A spool pin 34 is mounted on the lid 21.
[0053] The needle thread 11 is set as follows when the preparation
for attaching the thread cassette 10 to the cassette mount 5 has
been completed. That is, the needle thread 11 extends upward from
the thread spool 32 to be drawn out of the thread accommodating
cavity 33. The needle thread 11 further extends through a thread
path 35 defined between the cassette body 30 and a left end of the
lid 31. The needle thread 11 is then put on a first thread guard
36a at a left lower end of the thread cassette 10, further
extending rightward thereafter to be put on a second thread guard
36b at a lower end of a partition wall 37 and a third thread guard
36c at a right lower end of the thread cassette 10. The needle
thread 11 further extends forward to be put on a fourth thread
guard 36d and is then returned to extend leftward. The needle
thread 11 is then retained on a thread retainer 38. Furthermore,
the needle thread 11 extending leftward is cut by a left blade 39
of the thread retainer 38 and the resultant end is put on a fifth
thread guard 36e near the blade 39.
[0054] A needle thread take-up lever guide space 40 defined at a
right end of the thread cassette 10 extends substantially over the
length of the cassette. The guide space 40 is open at the rear and
the lower portion thereof. The thread cassette 10 has a thread
tensioning space 41 defined in the central lower end. The thread
tensioning space 41 is open at the lower portion thereof. These
spaces 40 and 41 are partitioned by the partition wall 37. The
right front of the thread cassette 10 is formed with a pair of left
and right escape grooves 43 and 44. The escape grooves 43 and 44
prevent a holding member 70 of the thread carrying mechanism 17
from interfering with the right front of the thread cassette
10.
[0055] Referring to FIGS. 6 to 8, when the thread cassette 10 is
inserted into the cassette mount 5 from above, the needle thread
take-up lever 31 enters the guide space 40 from below the cassette,
whereas the thread tensioning mechanism 14 enters the thread
tensioning space 41 from below the cassette 10. When the thread
cassette 10 has been inserted to the lower end of the cassette
mount 5, a thread part 11a between the thread guards 36b and 36c is
caught by the needle thread take-up lever 13 in the guide space 40.
Subsequently, when the thread cassette 10 is further inserted into
the cassette mount 5, a thread part 11b between the thread guards
36a and 36b is held by the thread tensioning mechanism 14 in the
thread tensioning space 41.
[0056] On the other hand, a thread part 11c between the thread
guard 36d and the thread retainer 38 is drawn near the needle eye
15a by the thread carrying mechanism 17 to be held in position (see
FIG. 26).

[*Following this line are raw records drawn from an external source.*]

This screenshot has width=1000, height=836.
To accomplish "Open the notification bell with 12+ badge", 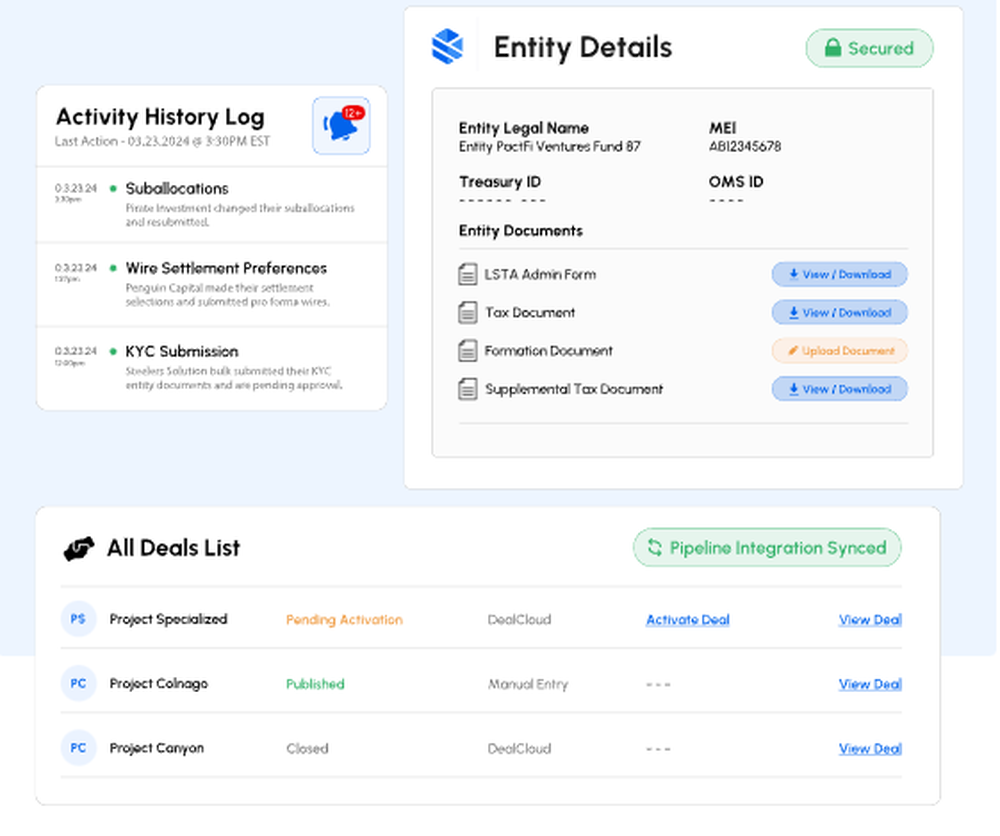I will coord(340,123).
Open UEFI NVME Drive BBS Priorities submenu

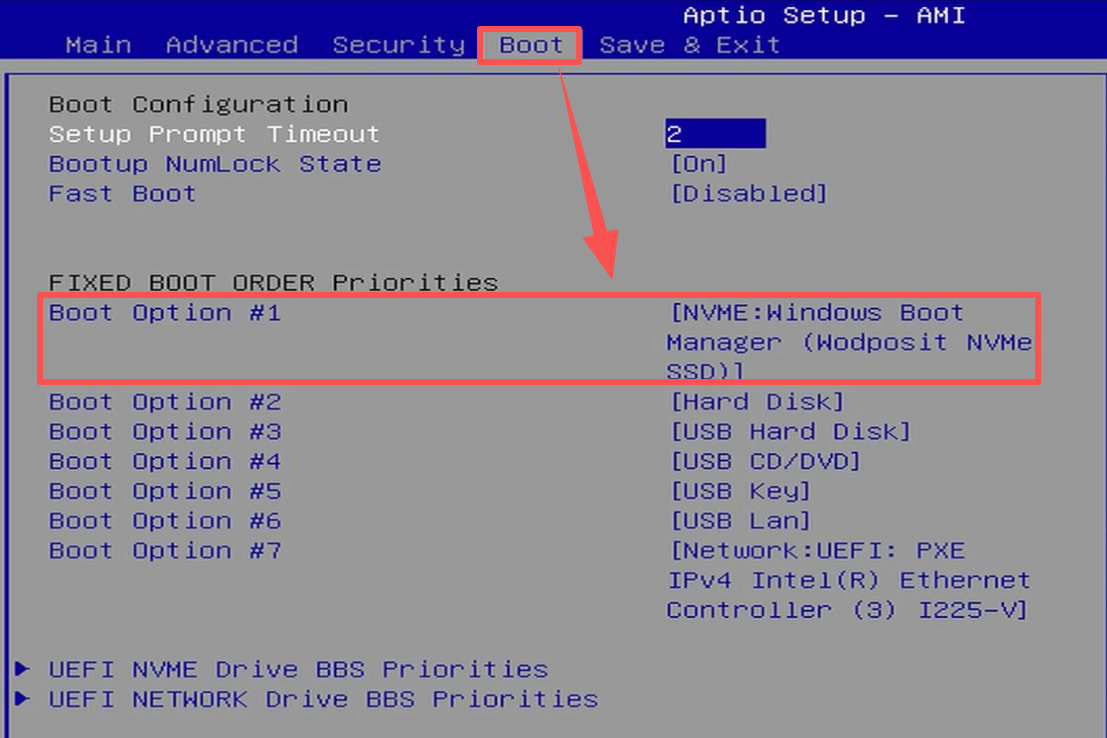pos(298,669)
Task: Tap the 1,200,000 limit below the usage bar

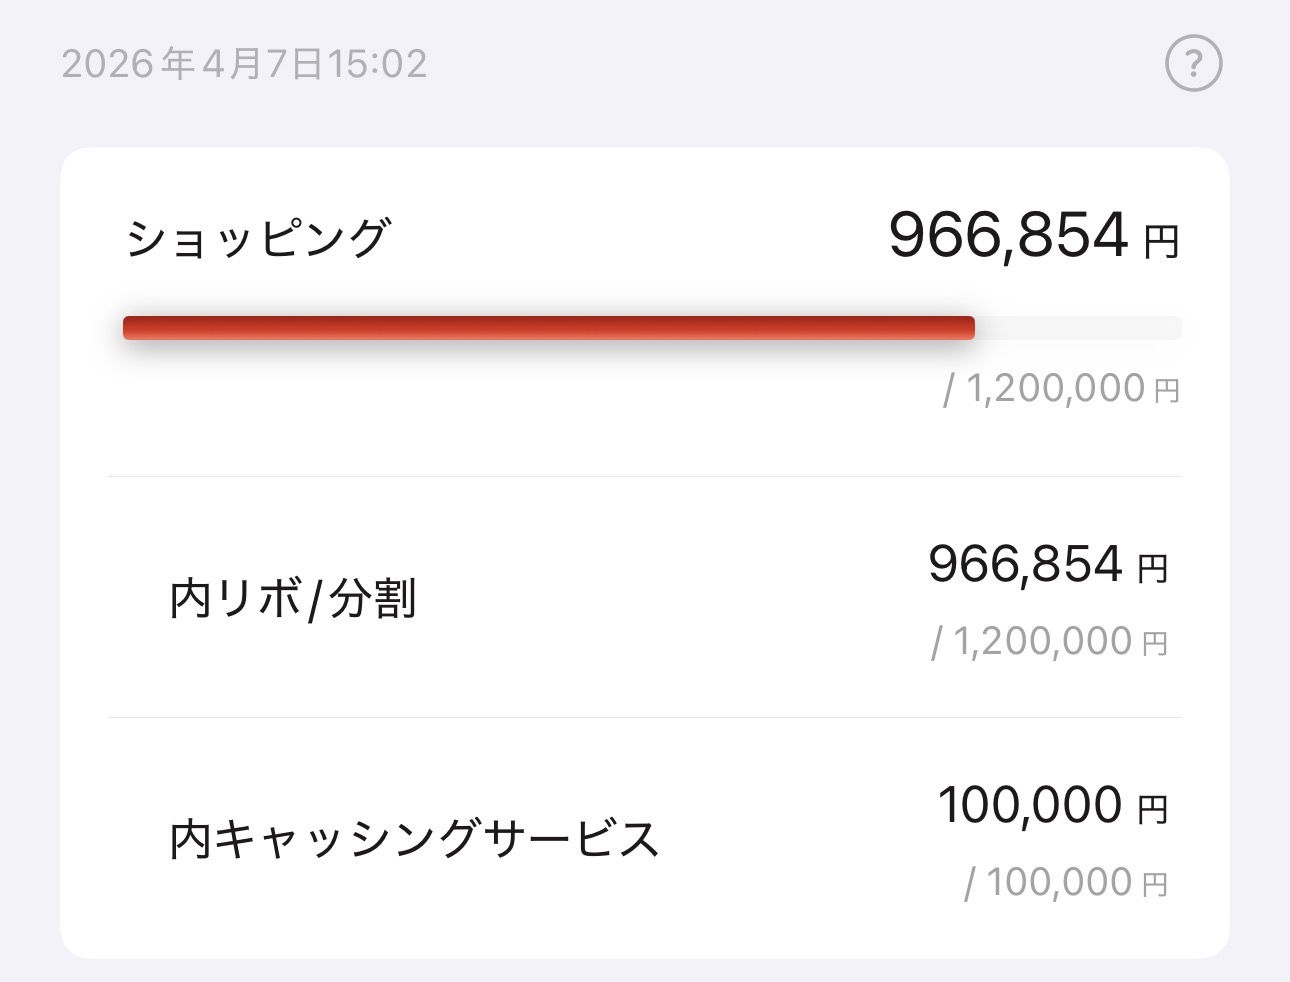Action: pyautogui.click(x=1055, y=389)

A cam member 42 which will be described in detail later
is provided between the thread guard 36d and the thread retainer 38
for rocking a thread holding member 74 of the thread carrying
mechanism 17. On the left side of the thread cassette 10 are
provided a rack 120 of a moving speed limiting mechanism 21 serving
as a moving speed limiting unit and a switching and guiding member
126. The mechanism 21 will be described in detail later.
[0057] The moving speed limiting mechanism 21 will be described.
Referring to FIGS. 8 to 12, the moving speed limiting mechanism 21
comprises the rack 120, a pinion 121 and a rotational resistance
applying member 122 (a rotational resistance applying unit). The
rack 120 is mounted on the thread cassette 10 so as to extend
downward. The pinion 121 is provided on the machine head 4 so as to
be displaced or more specifically rocked between a meshing position
where the pinion meshes the rack 120 and a retreat position where
the pinion is disengaged from the rack 120. The rotational
resistance applying member 122 applies rotational resistance to the
pinion 121. The moving speed limiting mechanism 21 further includes
a switching mechanism 123 switching the pinion 121 to the meshing
position when the thread cassette 10 is attached to the cassette
mount 5 and to the retreat position when the thread cassette 10 is
detached from the cassette mount 5.
[0058] The rack 120 extends downward from the vertically middle of
the left side of the cassette body 30 and projects leftward. The
rack 120 has teeth formed on the front thereof. The pinion 121 is
rotatably mounted on a pinion support plate 124. The support plate
124 is further mounted, for rocking motion, on a frame member 14a
supporting the thread tensioning shaft of the thread tensioning
mechanism 14 with a shaft 124b serving as a rocking axis. The
pinion support plate 124 includes a right rear end from which a
driven pin 124a projects rightward. The driven pin 124a is operated
by the switching and guiding member 126 so that the pinion 121 is
switched from the meshing position to the retreat position. The
driven pin 124a is received by a receiving member 120a formed on an
upper end of the rack 120 when the pinion 121 is switched from the
meshing position to the retreat position.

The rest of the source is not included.